Required actions —
#1 Answer these from the release notes below:
(a) What release date is given?
(b) What flag does the WhatsApp provider attach when sending voice notes?
(c) What should be used instead of router.ProcessWithAgent() to get the voice features?
#2 Please quote the release notes below from "New Features¶" to "string) (string, error)".

Provided text —
◇ ◇ ◇ ◇ ◇ ◇ ◇

Release Notes: v0.2.0¶

Release Date: 2026-02-22

Summary¶

This release adds voice message support, enabling transcription and synthesis integration for voice-enabled applications.

Highlights¶

Voice message support with transcription and synthesis integration

New Features¶

VoiceProcessor Interface¶

New VoiceProcessor interface for integrating speech-to-text (STT) and text-to-speech (TTS) providers:

type VoiceProcessor interface {
    TranscribeAudio(ctx context.Context, audio []byte, mimeType string) (string, error)
    SynthesizeSpeech(ctx context.Context, text string) ([]byte, string, error)
    ResponseMode() string  // "auto", "always", "never"
}

ProcessWithVoice Handler¶

New router handler that automatically:

Transcribes incoming voice messages to text
Processes the text through your agent
Synthesizes the response back to voice
Includes text alongside voice when URLs are detected (for clickable links)

router.SetAgent(agent)
router.OnMessage(provider.All(), router.ProcessWithVoice(voiceProcessor))

WhatsApp Audio Support¶

The WhatsApp provider now supports:

Receiving voice notes: Automatically downloads audio from incoming voice messages
Sending voice notes: Uploads and sends audio with PTT (Push-to-Talk) flag
Media type detection: Distinguishes between MediaTypeVoice (PTT) and MediaTypeAudio

// Send a voice note
router.Send(ctx, "whatsapp", chatID, provider.OutgoingMessage{
    Media: []provider.Media{{
        Type:     provider.MediaTypeVoice,
        Data:     audioBytes,
        MimeType: "audio/ogg; codecs=opus",
    }},
})

Smart URL Handling¶

When a voice response contains URLs, both voice and text are sent so users can:

Hear the response
Click on links in the accompanying text message

Upgrade Guide¶

This release is backwards compatible. To use voice features:

Implement the VoiceProcessor interface
Use router.ProcessWithVoice(processor) instead of router.ProcessWithAgent()

go get github.com/plexusone/omnichat@v0.2.0

◇ ◇ ◇ ◇ ◇ ◇ ◇

Recorded data —
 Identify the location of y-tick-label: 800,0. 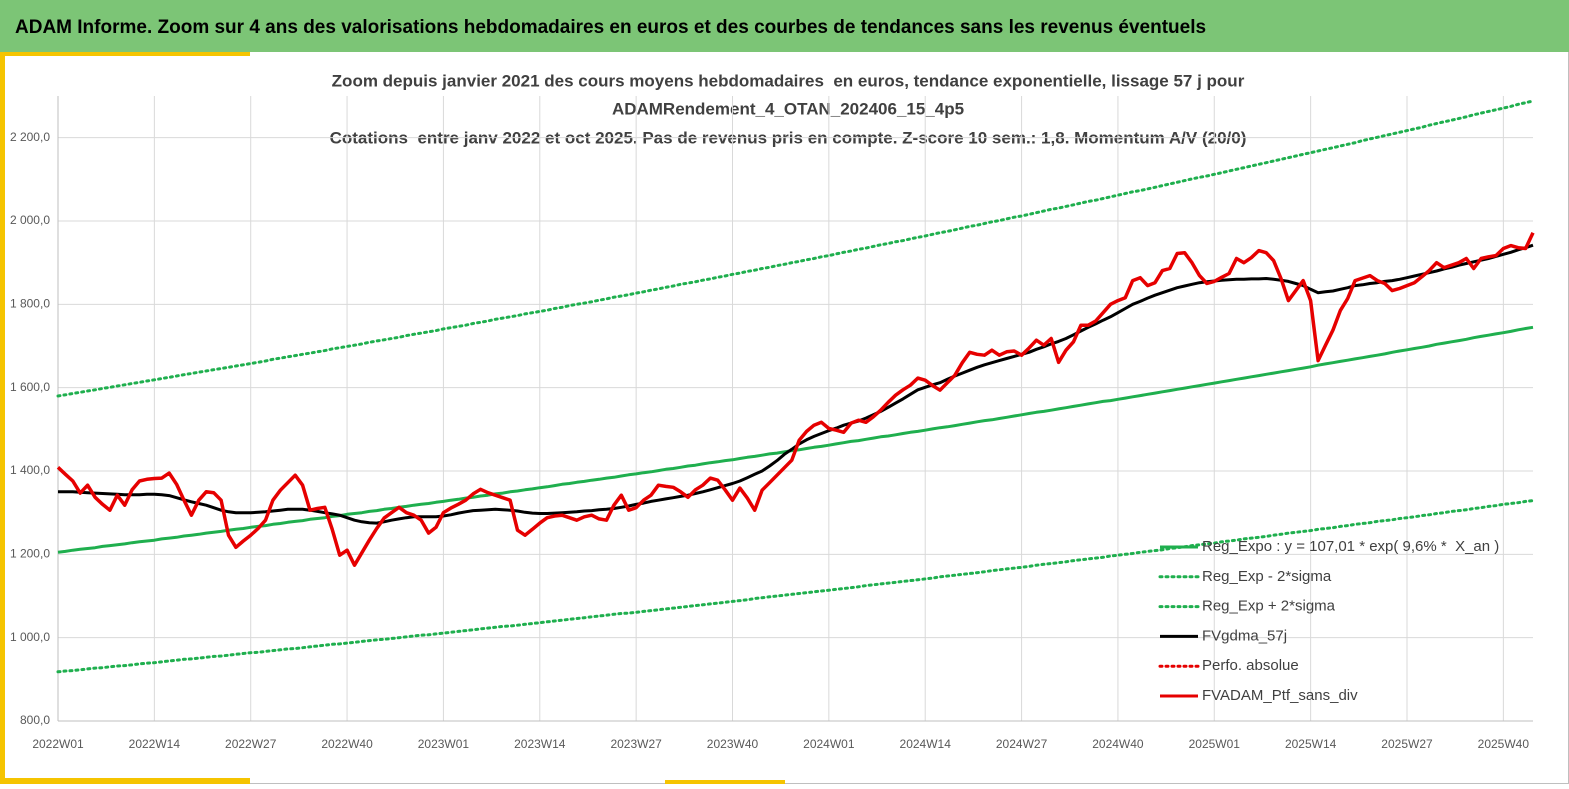
(35, 720).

◇ ◇ ◇ ◇ ◇ ◇ ◇

Problem solutions —
#1
(a) 2026-02-22
(b) The PTT (Push-to-Talk) flag
(c) router.ProcessWithVoice(processor)

#2
New Features¶

VoiceProcessor Interface¶

New VoiceProcessor interface for integrating speech-to-text (STT) and text-to-speech (TTS) providers:

type VoiceProcessor interface {
    TranscribeAudio(ctx context.Context, audio []byte, mimeType string) (string, error)